## [Goal of the exercise]
Lines with the word "agent" are the answer; copy each of them from the data below.

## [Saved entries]
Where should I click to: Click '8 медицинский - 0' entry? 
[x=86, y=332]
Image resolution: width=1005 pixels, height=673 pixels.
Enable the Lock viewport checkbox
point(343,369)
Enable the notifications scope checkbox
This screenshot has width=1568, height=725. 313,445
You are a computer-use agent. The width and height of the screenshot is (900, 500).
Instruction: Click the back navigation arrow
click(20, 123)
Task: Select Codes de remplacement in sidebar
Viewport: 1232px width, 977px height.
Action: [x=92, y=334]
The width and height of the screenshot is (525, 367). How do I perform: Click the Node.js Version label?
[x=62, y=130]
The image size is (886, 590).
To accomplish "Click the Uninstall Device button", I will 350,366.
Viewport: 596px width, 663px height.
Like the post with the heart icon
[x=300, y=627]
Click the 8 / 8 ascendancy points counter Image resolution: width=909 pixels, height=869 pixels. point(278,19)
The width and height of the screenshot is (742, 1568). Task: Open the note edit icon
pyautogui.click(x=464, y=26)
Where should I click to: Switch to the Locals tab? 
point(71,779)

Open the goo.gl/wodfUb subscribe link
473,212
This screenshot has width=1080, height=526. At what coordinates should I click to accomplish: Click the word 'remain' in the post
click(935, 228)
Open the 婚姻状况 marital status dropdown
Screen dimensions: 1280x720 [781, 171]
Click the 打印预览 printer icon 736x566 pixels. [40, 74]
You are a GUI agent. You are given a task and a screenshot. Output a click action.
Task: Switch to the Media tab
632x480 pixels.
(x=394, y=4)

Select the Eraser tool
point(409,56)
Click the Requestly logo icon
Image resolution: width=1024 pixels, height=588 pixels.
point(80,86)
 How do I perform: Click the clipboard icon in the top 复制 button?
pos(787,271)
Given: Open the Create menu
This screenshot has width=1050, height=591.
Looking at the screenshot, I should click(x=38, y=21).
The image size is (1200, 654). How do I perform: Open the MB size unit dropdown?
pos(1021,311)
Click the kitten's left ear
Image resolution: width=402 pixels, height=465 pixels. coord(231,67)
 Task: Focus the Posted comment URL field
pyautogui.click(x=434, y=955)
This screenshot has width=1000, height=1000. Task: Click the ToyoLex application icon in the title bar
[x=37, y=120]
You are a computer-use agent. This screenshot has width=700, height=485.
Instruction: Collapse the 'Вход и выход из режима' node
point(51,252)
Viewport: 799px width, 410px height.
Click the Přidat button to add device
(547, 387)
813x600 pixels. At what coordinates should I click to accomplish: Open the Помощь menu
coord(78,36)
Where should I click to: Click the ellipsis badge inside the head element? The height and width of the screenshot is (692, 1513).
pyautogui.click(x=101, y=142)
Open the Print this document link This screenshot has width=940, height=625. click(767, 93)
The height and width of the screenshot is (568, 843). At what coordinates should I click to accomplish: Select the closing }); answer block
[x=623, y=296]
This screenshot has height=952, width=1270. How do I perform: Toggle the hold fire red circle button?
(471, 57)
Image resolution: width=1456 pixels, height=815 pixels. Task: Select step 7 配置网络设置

## [Task result]
You are a computer-use agent. The width and height of the screenshot is (900, 500).
You are a GUI agent. You are given a task and a screenshot. Output a click action.
You are a computer-use agent. This screenshot has width=700, height=485.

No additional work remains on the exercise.